If you've made dolls before it is likely you will have many of these materials on hand. I am working on an extensive supply list which I will send out by email and post here later. Most of the items can be purchased easily locally, but there are a few that you may need to order ahead of time, or take a day trip to get. Here
are items worth ordering:
Barbara Willis Stuffing Fork - Used for stuffing doll bodies. Available at Gail Wilson Designs, Clloth Doll Supply and they're also available at Barbara's website. Imagine that!
Hemostats- I bought mine in the fishing department of large chain store. They are also available at Cloth Doll Supply.
Creative Paperclay - this can be purchased online at www.creativepaperclay.com in bulk. Or you can buy it at A. C. Moore, Michael's etc. in smaller amounts. You will need 16 ounces (they come in 8 oz and 16 oz. packs).
Clay Sculpting Tools - Honestly, I mostly use my hands. Or the leftover Halloween carving tools. Or occasionally a skewer from the drawer. ;-) But there are tools in art supply stores that are designed for using with clay. They look like this.... brands vary. Check Michael's, A. C. Moore or your local art supply store.
Stuffing of Your Choice - this is a personal choice. I like the Morning Glory brand in the green bag/box and others swear by other brands.
Heavy weight fabric for the body torso - this again is a personal choice. I really like unbleached twill....sometimes called drill fabric. It used to be sold in my area and was discontinued, so I started buying an organic hemp/cotton muslin. It doesn't ravel as much as the unbleached twill or drill fabric.It is not appropriate for arms/hands - too thick, but is great for places that you want to stuff very firmly and are more utilitarian or will be covered by paperclay. It is strong stuff
A closely woven lighter weight all natural fabric for arms/fingers. There is much more detail sewing and thicker fabrics would be challenging. Don't buy the HempTraders 3.6 oz. muslin as it is too light and open in weave. But itwould be great for petticoats, etc. In the UK the fabric you want is called CALICO.
A lighter weight cotton or linen fabric for undergarments - 2 yards will cover what you need for a petticoat, chemise and pantaloons.
Stockinette fabric OR the thinnest old t-shirt you have - 1/2 yard will do it. This is a choice. You don't have to cover your doll with stockinette.
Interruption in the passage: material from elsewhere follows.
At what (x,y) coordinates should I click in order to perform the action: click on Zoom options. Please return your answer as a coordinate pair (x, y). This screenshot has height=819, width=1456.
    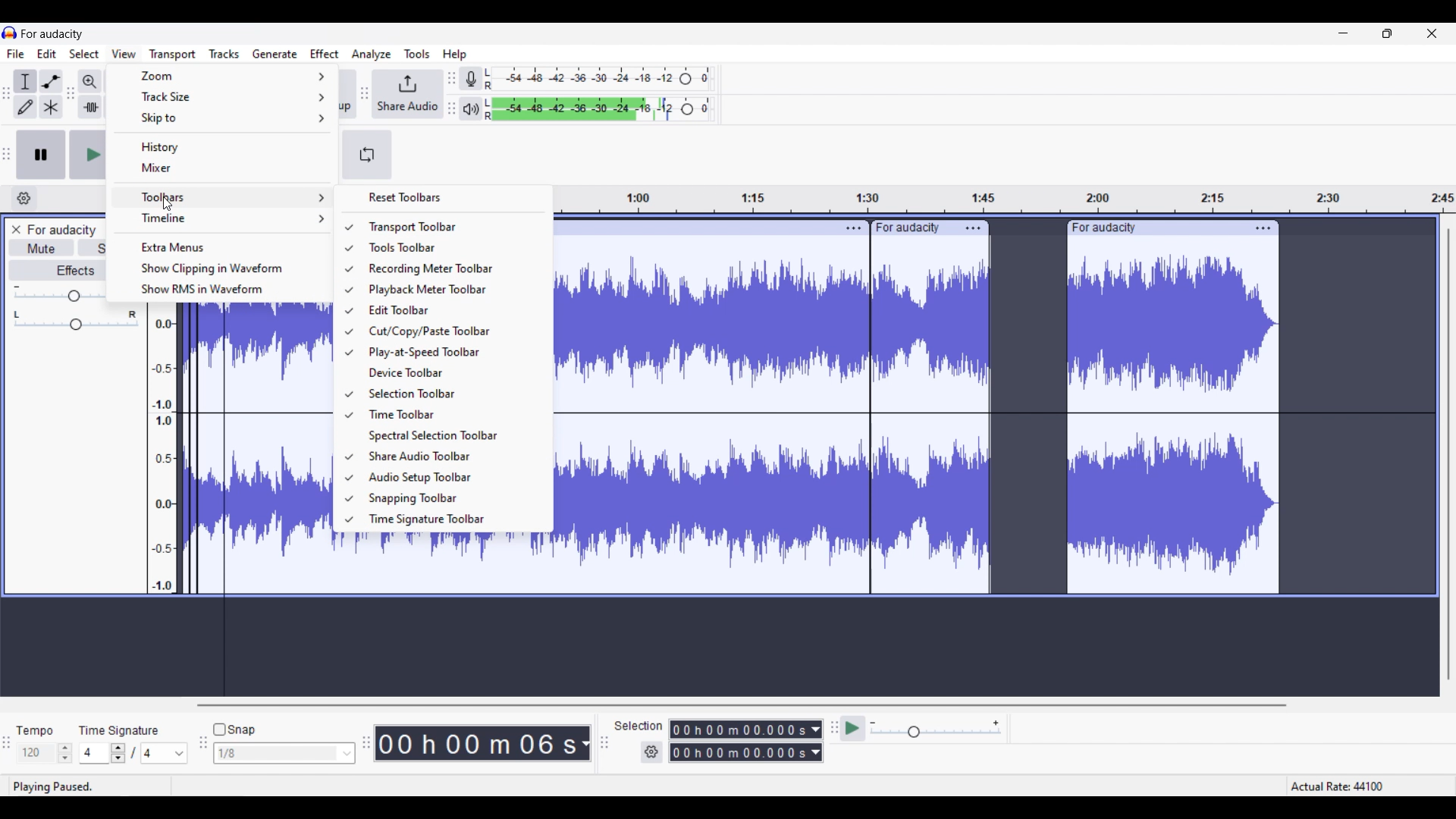
    Looking at the image, I should click on (222, 76).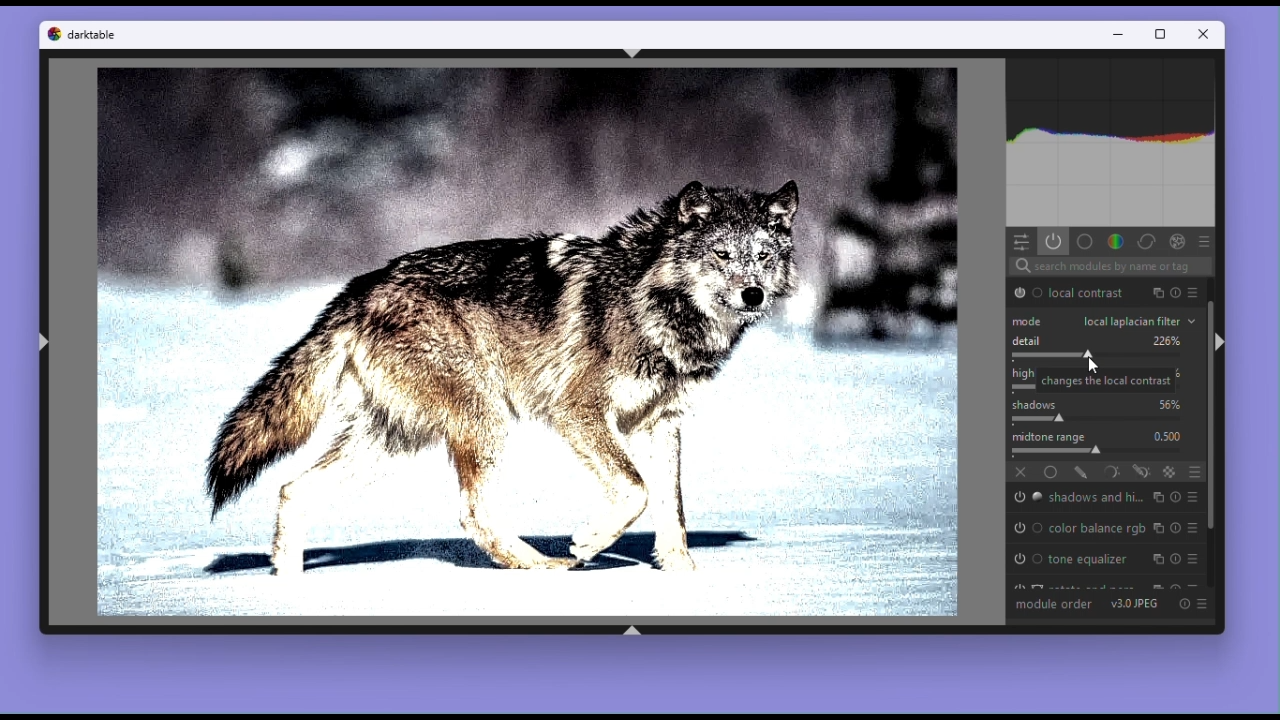 The width and height of the screenshot is (1280, 720). Describe the element at coordinates (1198, 560) in the screenshot. I see `Present` at that location.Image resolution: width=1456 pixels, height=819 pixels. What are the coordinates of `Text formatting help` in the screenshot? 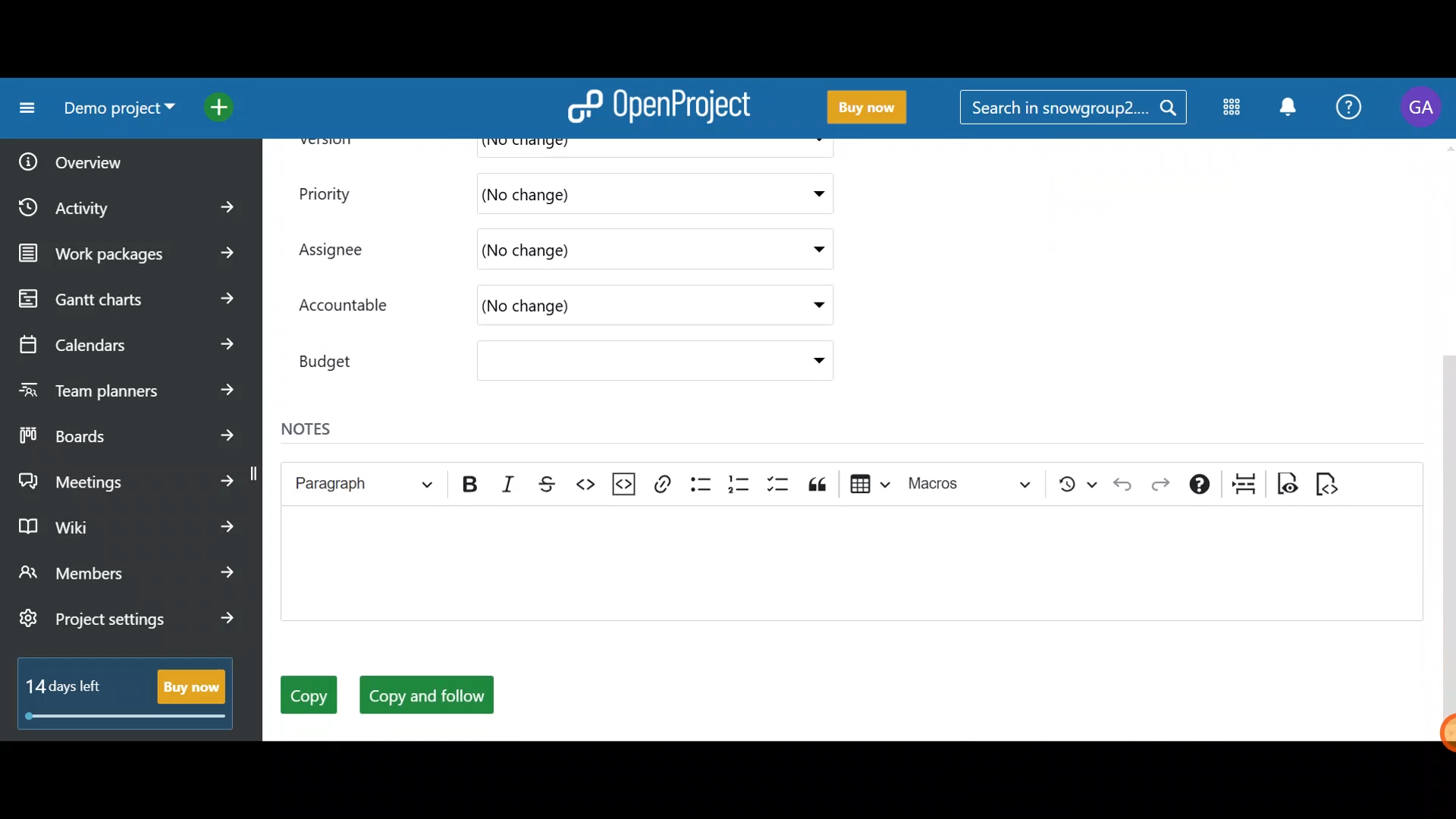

If stockinette is not available to you, Waldorf doll knit fabric would work well, or a baby's knit t-shirt.
Thread to match your body/undergarment fabrics and your dress fabric.
Heavy Duty Thread to match your body/limb color for sewing on limbs, closing openings in the doll torso, etc. Upholstery thread or button thread works great for this.
Dress fabric - there are so many wonderful sites with great reproduction fabrics out there....Reproduction Fabrics, and quiltbooks.com has yummy fabrics. But don't neglect your local fabric store - there is a source here where I live that has many wonderful reproduction fabrics that have been discontinued, plus it supports my local economy. Buy 1 1/2 yards to allow for mistakes (I make them!) and also if you want to make bias tape to match your dress for the neckline.
Gesso - this is an artist's primer that prepares the cloth to receive paint. It is expensive but helps you to save on paint, so it's worth it. You can buy it at art supply stores, or craft storeslike A. C. Moore or Michael's. You can also buy it online. It most usually comes in white, but I have purchased it from Daniel Smith in ochre, a dark red and it's available in black, too.
Paint - this is a personal choice. I sometimes use a craft paint for the basic color (parchment) and then I lay acrylic glazes with high quality artist's paints over the top. Other people enjoy buying a flesh colored paint and using that. Still others like to mix their own with artist's paints. Some people enjoy using oil paints, and there are some great ones that thin with water and clean up with water. For the class I will be referring to acrylic paints.
Acrylic Matte Medium - if you choose to use acrylic paints, this is a lo-gloss/no-gloss acrylic liquid you can add to your paint to thin them down. Especially nice for when you want to glaze over an area to add depth.
Acrylic Gel Medium - some people may choose to do a cloth head only without the clay and this helps stiffen the cloth head.
Modeling Paste - part of the messy mix above.
Clear Presser Foot - This is not a necessity but it IS very helpful. I waited 3 years to get mine and wonder why I didn't do it sooner. If you do a lot of doll making you will run into template patterns (portions of this new pattern are templates). With templates you draw around the shape with a fine pencil and then sew
directly on the line. I find a clear presser foot is really helpful when I'm sewing around fingertips for Izannah inspired hands as well.